Arbeitsaufträge »
1. Beantworte zum Text über Kongressformate die folgenden Fragen.
(a) Vor wie langer Zeit wurden laut dem Text die einschlägigen Kongresse der MICE-Branche besucht?
(b) Welcher Satz wird als „Slogan der Stunde“ bezeichnet?
(c) Welche drei Akteure nennt der Absatz, der mit „Aber so ist es eben doch nicht“ beginnt?
2. Gib den Text über Kongressformate beginnend mit „Aber so ist“ und weiter bis „eines neuen Formats.“ erneut wieder und tausche dabei „Veranstaltungszentrum“ gegen „Tagungshotel“ aus.
3. Führe den Text über Kongressformate im Anschluss an seinen letzten Satz weiter.

Vorliegender Text »

──────────

Dem Kunden was neues bieten

Als ich vor einem halben Jahrzehnt die einschlägigen Kongresse der MICE — Branche besuchte, hörte ich einige Leute davon sprechen, dass man eigentlich etwas gegen die schnöden und ewig langweiligen Podiumsdiskussionen unternehmen sollte, dass die Auswahl guter key note — speaker nicht leichter wird und die gute alte Reihen-Bestuhlung in Veranstaltungszentren nicht mehr en vogue sei.

Dem Kunden mal was Neues bieten, war (und ist immer noch) der Slogan der Stunde. Und da kamen jene Jünger gerade recht, die von World Cafe, Open Space, Pecha Kucha oder meeting architecture berichteten. Ein Segen für diejenigen, die mit den Trends an der Oberfläche mit schwimmen möchten oder seitens der Geschäftsführung dazu verpflichtet werden. Ein Segen auch für diejenigen, die diese Trends erkannt haben und nunmehr mit einer Toolbox ausgestattet von Verband zu Verband, von Haus zu Haus, von PCO zu PCO ziehen, um den Wissbegierigen den “heiligen Gral” Open Space, Fish Bowl oder alternative Bestuhlungsmöglichkeit zu zeigen. Nun denn. So sei es.

Kratzen an der Oberfläche oder Tiefgang

Aber so ist es eben doch nicht, wenn man zukünftig als Veranstaltungszentrum mehr als nur Räume vermieten möchte, wenn man als PCO den Verbandspräsidenten von einer neuen inhaltlichen Gestaltung eines Kongresses überzeugen will oder als Event-Agentur bei den corporates die Innovationskraft der Veranstaltungen hoch halten möchte.

Wenn man verstehen möchte, worin denn der vielzitierte Wandel der Branche wirklich besteht. Wenn man erfahren möchte, in welcher Situation Interaktion gefragt ist und in welcher tunlichst zu unterlassen. Wenn es darum geht, eine Haltung zu einer neuen Kongresskultur zu erleben und dadurch zu verstehen und nicht nur Halt zu finden an Hand eines neuen Formats.

Denn dann darf nicht nur an der Oberfläche gekratzt werden, sondern man muss bereit dafür sein, tiefer in die Materie ein zu tauchen.

──────────

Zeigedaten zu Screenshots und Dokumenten
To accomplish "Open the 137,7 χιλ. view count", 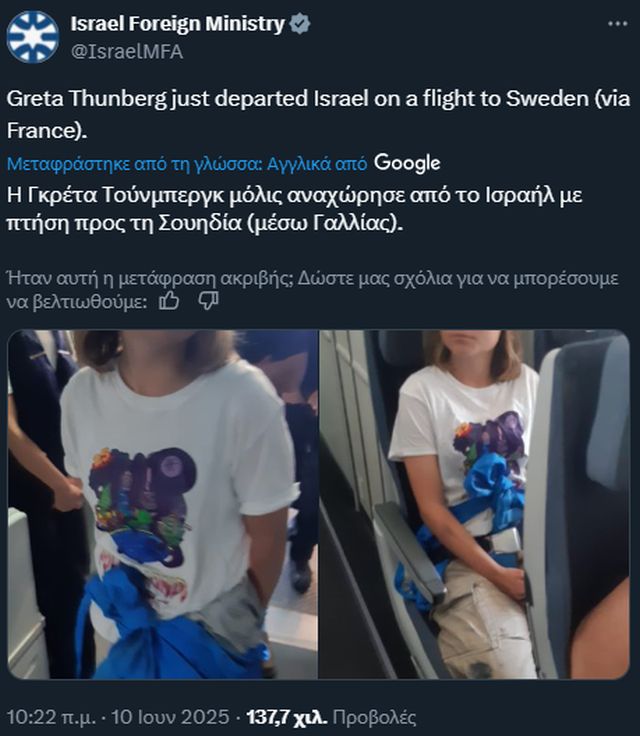I will click(286, 717).
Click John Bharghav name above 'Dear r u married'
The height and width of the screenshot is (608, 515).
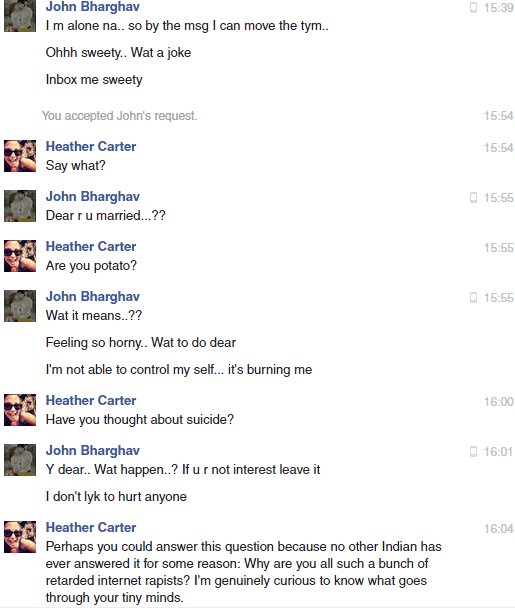pos(93,197)
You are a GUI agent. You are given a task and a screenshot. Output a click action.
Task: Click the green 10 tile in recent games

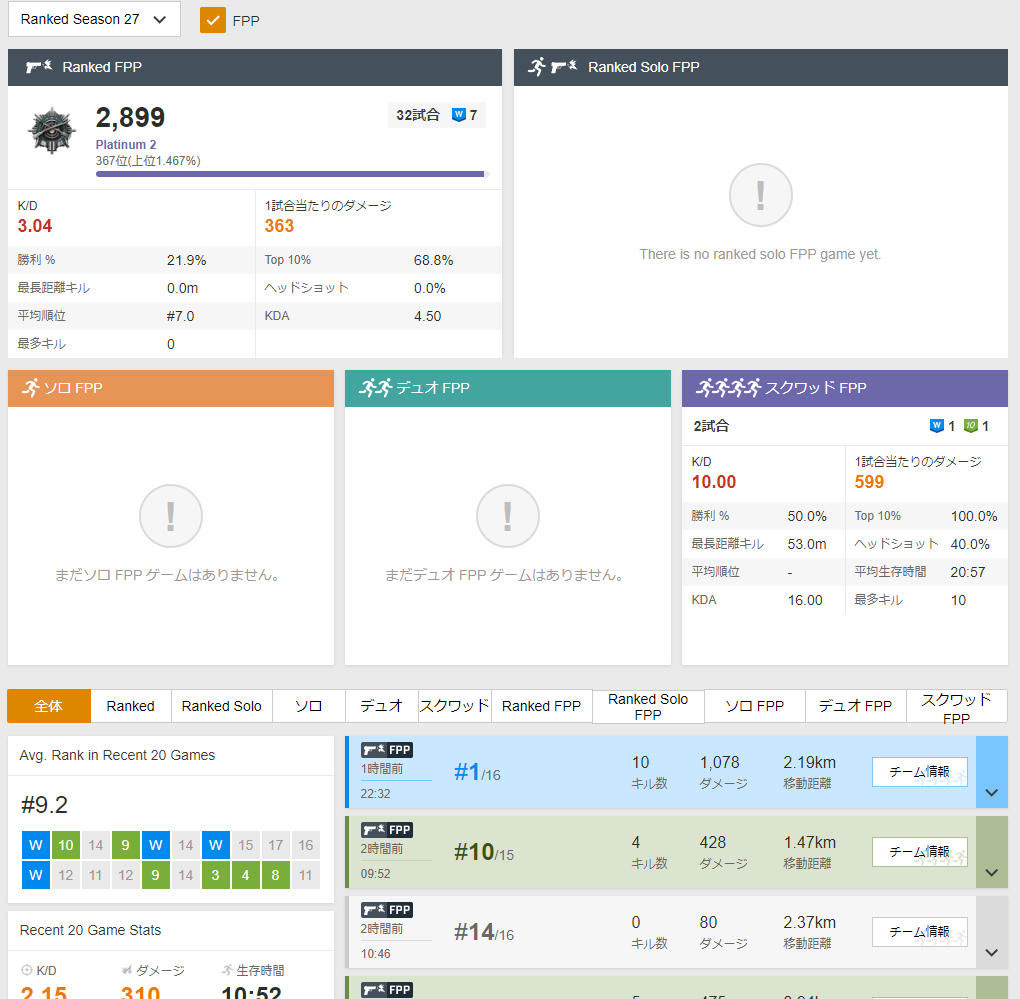[x=66, y=845]
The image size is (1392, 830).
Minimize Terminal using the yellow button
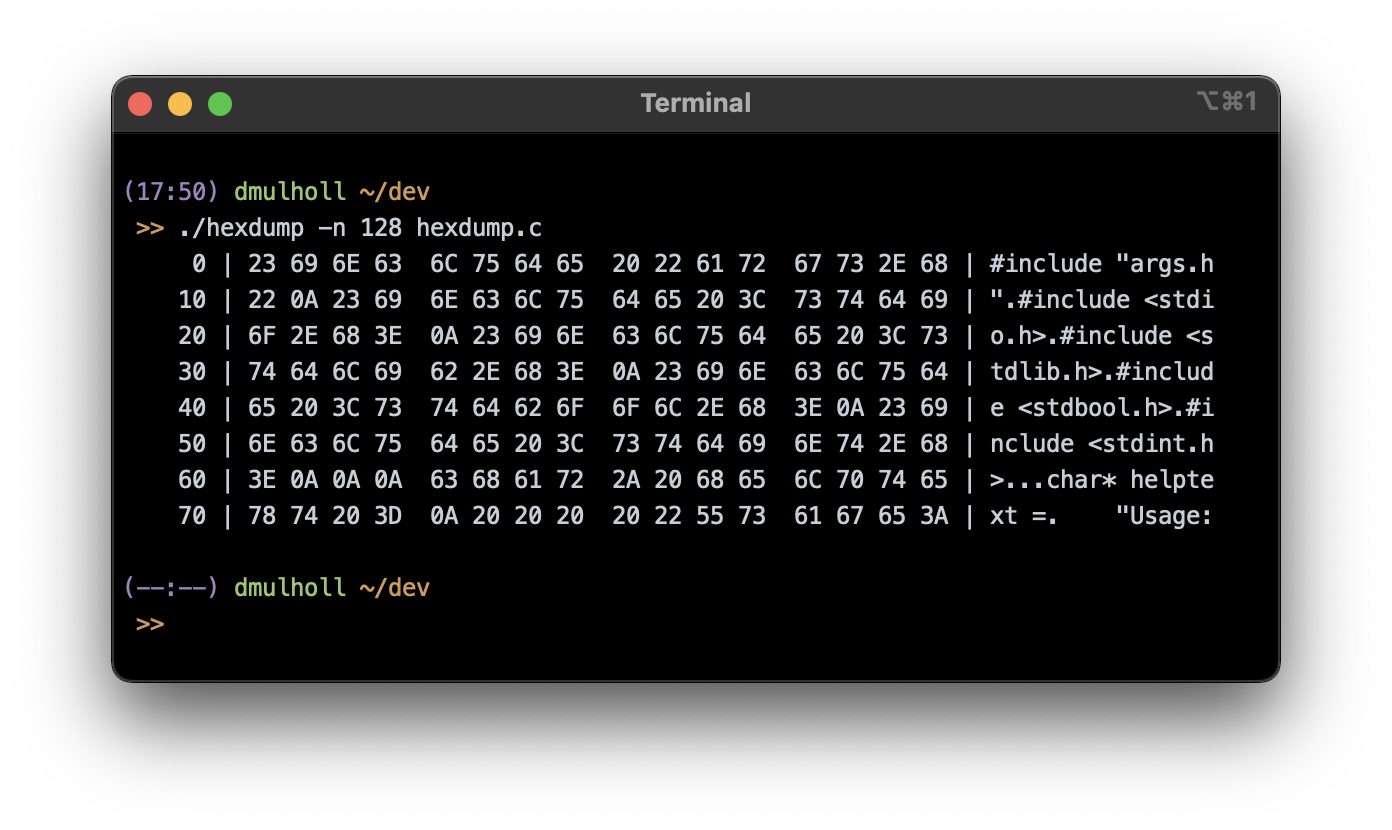[180, 103]
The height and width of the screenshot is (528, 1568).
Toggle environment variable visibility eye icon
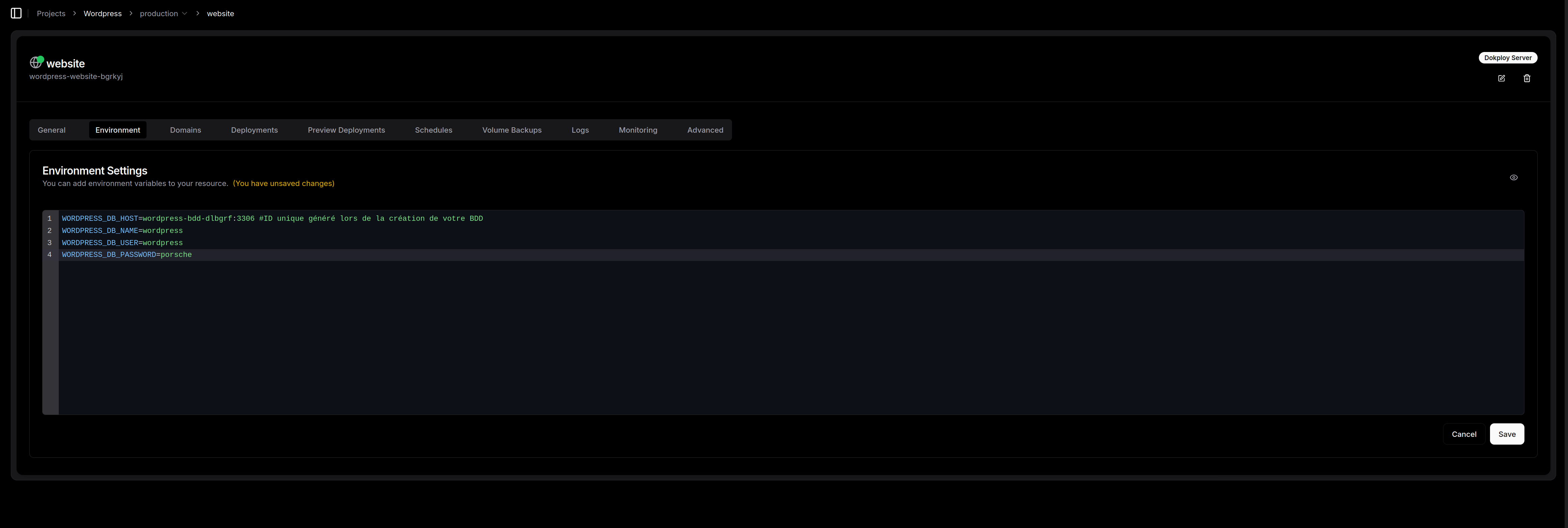(x=1513, y=178)
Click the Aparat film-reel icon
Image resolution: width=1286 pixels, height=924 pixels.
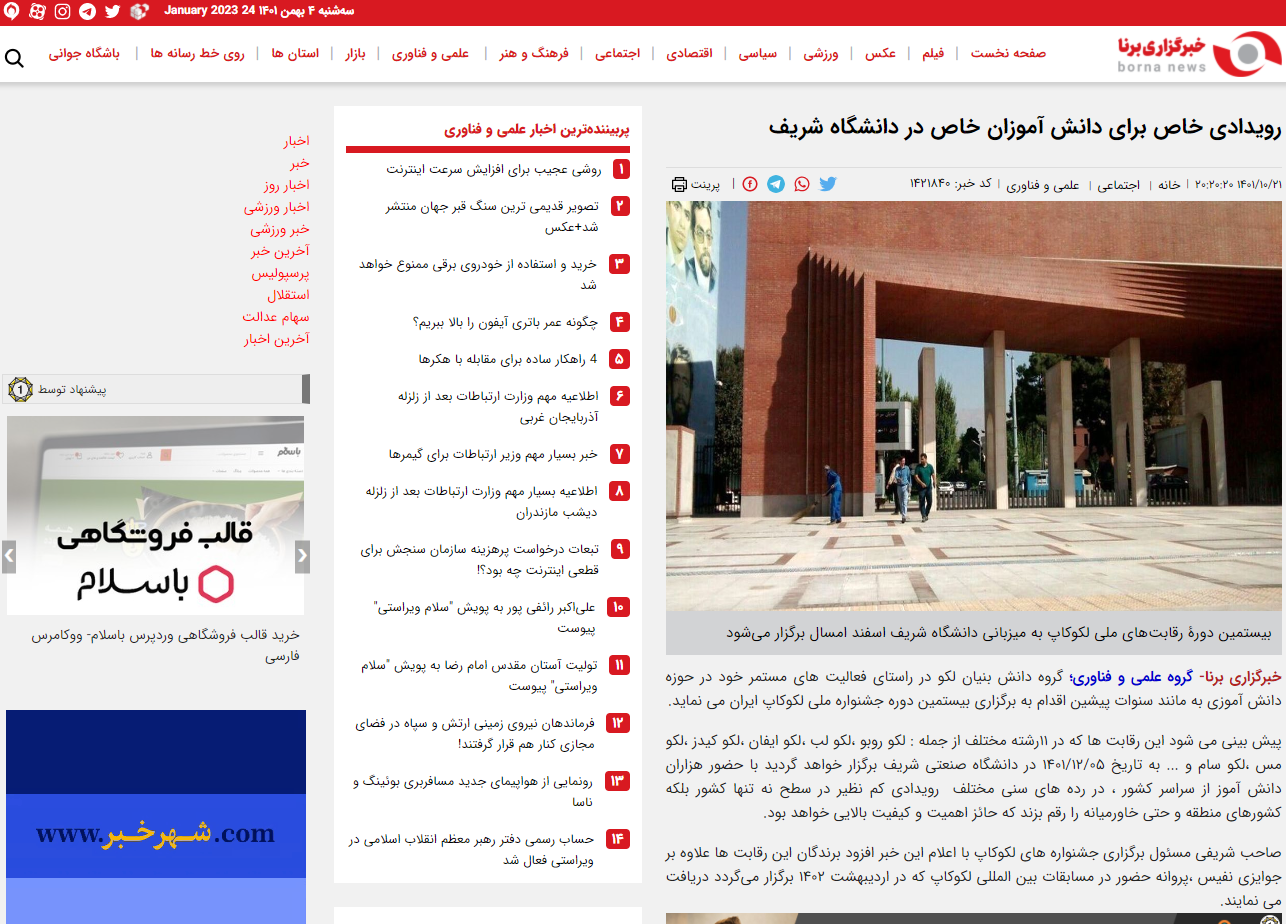[37, 12]
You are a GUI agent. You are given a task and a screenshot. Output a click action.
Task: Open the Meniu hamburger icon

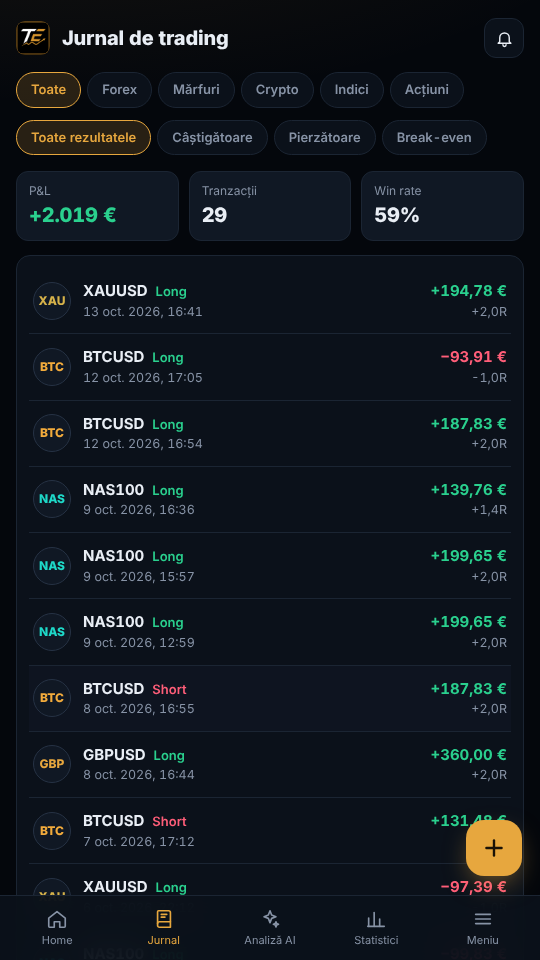(x=482, y=919)
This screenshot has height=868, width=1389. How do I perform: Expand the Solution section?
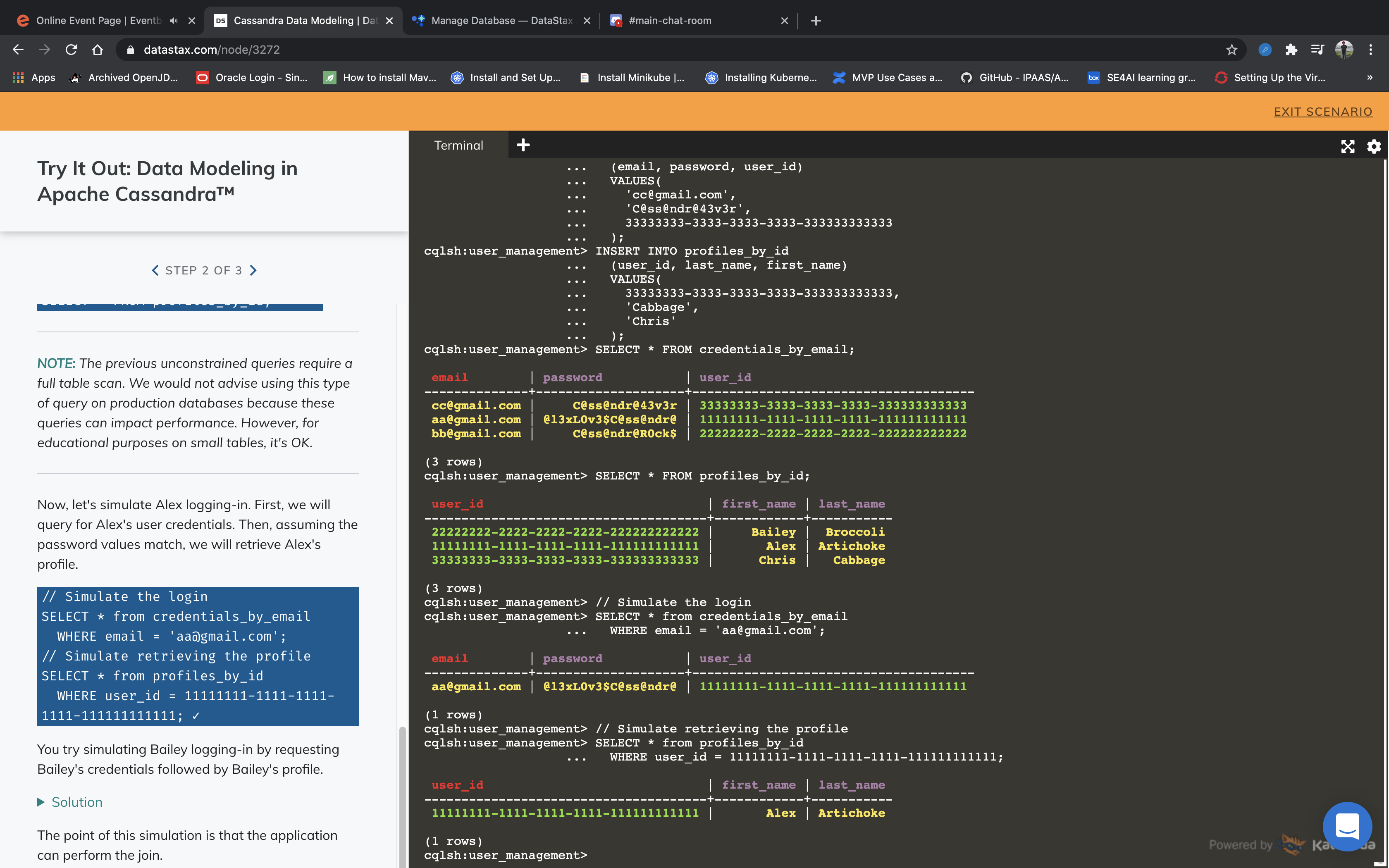(x=70, y=802)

──────────

Lösungen der Reihe nach »
1.
(a) Vor einem halben Jahrzehnt.
(b) „Dem Kunden mal was Neues bieten“.
(c) Ein Veranstaltungszentrum, ein PCO und eine Event-Agentur.

2.
Aber so ist es eben doch nicht, wenn man zukünftig als Tagungshotel mehr als nur Räume vermieten möchte, wenn man als PCO den Verbandspräsidenten von einer neuen inhaltlichen Gestaltung eines Kongresses überzeugen will oder als Event-Agentur bei den corporates die Innovationskraft der Veranstaltungen hoch halten möchte.

Wenn man verstehen möchte, worin denn der vielzitierte Wandel der Branche wirklich besteht. Wenn man erfahren möchte, in welcher Situation Interaktion gefragt ist und in welcher tunlichst zu unterlassen. Wenn es darum geht, eine Haltung zu einer neuen Kongresskultur zu erleben und dadurch zu verstehen und nicht nur Halt zu finden an Hand eines neuen Formats.

3.
In der aktuellen Ausgabe der TW wird vom verbaende.com — Infotag Verband & Tagung berichtet. No “Death by Powerpoint” titelt der Report von Chefredakteurin Kerstin Wünsch. Darin finden die positiven Ansätze der Veranstaltung ebenso Platz wie auch kritische Anmerkungen einzelner Teilnehmer. Da ist die Rede von “Formate bei der Veranstaltung lieber aus probieren und nicht nur darüber sprechen” oder auch vom fehlenden innovativen Setting der Veranstaltung selbst. Da sind wir mitten drin in der Sache.

Es geht ums Erleben von Neuem, von explorieren, ausprobieren und erfahren. Erleben heißt nicht, eine Toolbox mit Gebrauchsanleitung zu erhalten, anderen zu zuhören, wie es besser gehen würde.

Erleben heißt zu verstehen warum es gut ist, ein interaktives Format für das Erarbeiten einer Lösung der einen oder anderen Aufgabe ein zu setzen. Die Wirkung des angewandten Formats selber zu erkennen. Zu spüren, wann braucht es Input von Außen und wann die kooperative workshop — Situation. Dieses Verständnis über den Bounce — Effekt von Angst & Vertrauen, dass Resonanz den Wirkungsgrad jeglichen Tuns erhöht und dass gutes Zuhören der Schlüssel zum Erfolg ist, entwickelt die notwendige Haltung im Inneren: die Grundlage für die Weiterentwicklung unserer Branche.

Die immer klarer werdenden Unterschiede zwischen “Oberflächenschwimmen” und “Eintauchen” erinnern mich stark an die Anfänge des Themas “Green Meeting”. Auch hier trennte sich irgendwann die Spreu vom Weizen. Interessant erscheint mir jener Aspekt, dass es neben den vielen guten Beispielen, nach wie vor auch noch jene Green-Labels auf dem Markt gibt, mit denen man sich gegen Entgelt ein grünes Mäntelchen umhängen kann. Und auch jene Unternehmen, welche sich dieses Mäntelchen umhängen lassen. Aber das ist eine andere Geschichte.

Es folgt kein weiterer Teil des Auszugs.